Today’s acquisition system can be daunting. Its array of rules focuses on compliance and eradicating the risk of malfeasance in contracting. But it also discourages some companies from selling to the government, and it erects barriers to innovation and investment by the companies we rely on to innovate and deliver equipment needed by our armed forces. The costs of developing and enforcing a “zero-defect” acquisitions apparatus are steep: increased compliance expenses, diminished innovation, and delayed delivery of equipment needed by front-line troops.
Of course, we understand the importance of oversight. Our industry has a strong ethical commitment to working closely with our government customer to deliver the most effective and safest product at a fair price.

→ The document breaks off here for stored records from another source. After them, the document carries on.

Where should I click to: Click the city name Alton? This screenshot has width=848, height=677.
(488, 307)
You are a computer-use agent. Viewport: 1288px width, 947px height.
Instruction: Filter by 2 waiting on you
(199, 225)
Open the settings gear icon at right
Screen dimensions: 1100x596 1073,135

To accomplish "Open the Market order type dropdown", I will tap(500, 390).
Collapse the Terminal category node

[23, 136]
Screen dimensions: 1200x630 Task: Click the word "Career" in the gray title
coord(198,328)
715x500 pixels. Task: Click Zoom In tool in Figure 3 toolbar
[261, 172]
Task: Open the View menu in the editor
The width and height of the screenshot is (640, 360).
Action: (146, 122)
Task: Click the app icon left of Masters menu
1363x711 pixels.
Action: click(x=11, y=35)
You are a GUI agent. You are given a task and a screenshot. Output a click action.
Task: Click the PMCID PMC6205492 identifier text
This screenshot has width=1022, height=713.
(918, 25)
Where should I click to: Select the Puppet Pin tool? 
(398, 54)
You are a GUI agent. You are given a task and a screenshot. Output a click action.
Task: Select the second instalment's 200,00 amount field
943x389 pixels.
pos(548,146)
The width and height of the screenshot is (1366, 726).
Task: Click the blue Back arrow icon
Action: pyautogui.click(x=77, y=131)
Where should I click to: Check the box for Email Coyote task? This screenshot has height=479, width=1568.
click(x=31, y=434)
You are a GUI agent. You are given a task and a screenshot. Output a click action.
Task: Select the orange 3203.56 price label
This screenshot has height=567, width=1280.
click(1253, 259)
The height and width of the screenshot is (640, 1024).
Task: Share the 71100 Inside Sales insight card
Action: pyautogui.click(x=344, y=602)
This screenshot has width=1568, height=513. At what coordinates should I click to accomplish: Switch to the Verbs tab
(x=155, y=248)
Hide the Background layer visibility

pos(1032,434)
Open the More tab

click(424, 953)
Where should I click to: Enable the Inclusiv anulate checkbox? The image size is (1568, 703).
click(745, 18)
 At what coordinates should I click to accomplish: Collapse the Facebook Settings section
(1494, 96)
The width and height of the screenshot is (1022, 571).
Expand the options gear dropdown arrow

However, the mindset that “getting tough” on industry somehow looks out for the taxpayer negates the fact that it is actually the taxpayer – and ultimately the warfighter – who pay the price for a burdensome acquisition system. It creates significant barriers to participation in defense acquisitions, especially for mid and small-tier suppliers. It raises costs and does not add commensurate value.
The Department of Defense’s complex audit requirements are a case in point. They take much longer to complete than in the past, and lead to delays in contract awards and closeouts. While audits aren’t the only reason for the long time it takes to award contracts, they contribute to delays ultimately felt by the warfighter. And industry feels the effect too. Uncertainty makes financing more difficult for smaller firms who need predictable revenue projections to support operations. The backlog in incurred cost audits and contract closeout impacts payment – delaying critical revenue firms need to sustain their businesses.
We’re encouraged by the DOD’s Better Buying Power 2.0 initiative, which acknowledges audit requirements are a major factor driving lengthy procurement cycles, and with them, cost growth. And we are heartened by the willingness of the Defense Contract Audit Agency to listen to industry’s views and work to resolve issues. Clearing the audit backlog, reducing documentation reporting requirements, and focusing auditors’ efforts on problematic aspects of contracts will help remove barriers to participation.
The issue of protecting company intellectual property rights is another concern in defense contracting. Companies invest considerable capital – human and dollars – to develop intellectual property. They do so because the investment is intended to return value to their shareholders and owners. However, current DOD practices threaten to undermine these investments and are another negative influence on the defense industrial base. While DOD’s intention of reducing long-term costs and introducing as much competition as possible for contract awards is sound, current rules and policies could result in competitors reaping substantial rewards by having access to technical data they did not pay for or develop.
And these are only two examples. The fact is that defaulting to the most risk adverse regulatory environment creates a chilling effect on initiative and openness on both sides of the contractual relationship. And it drives some companies away.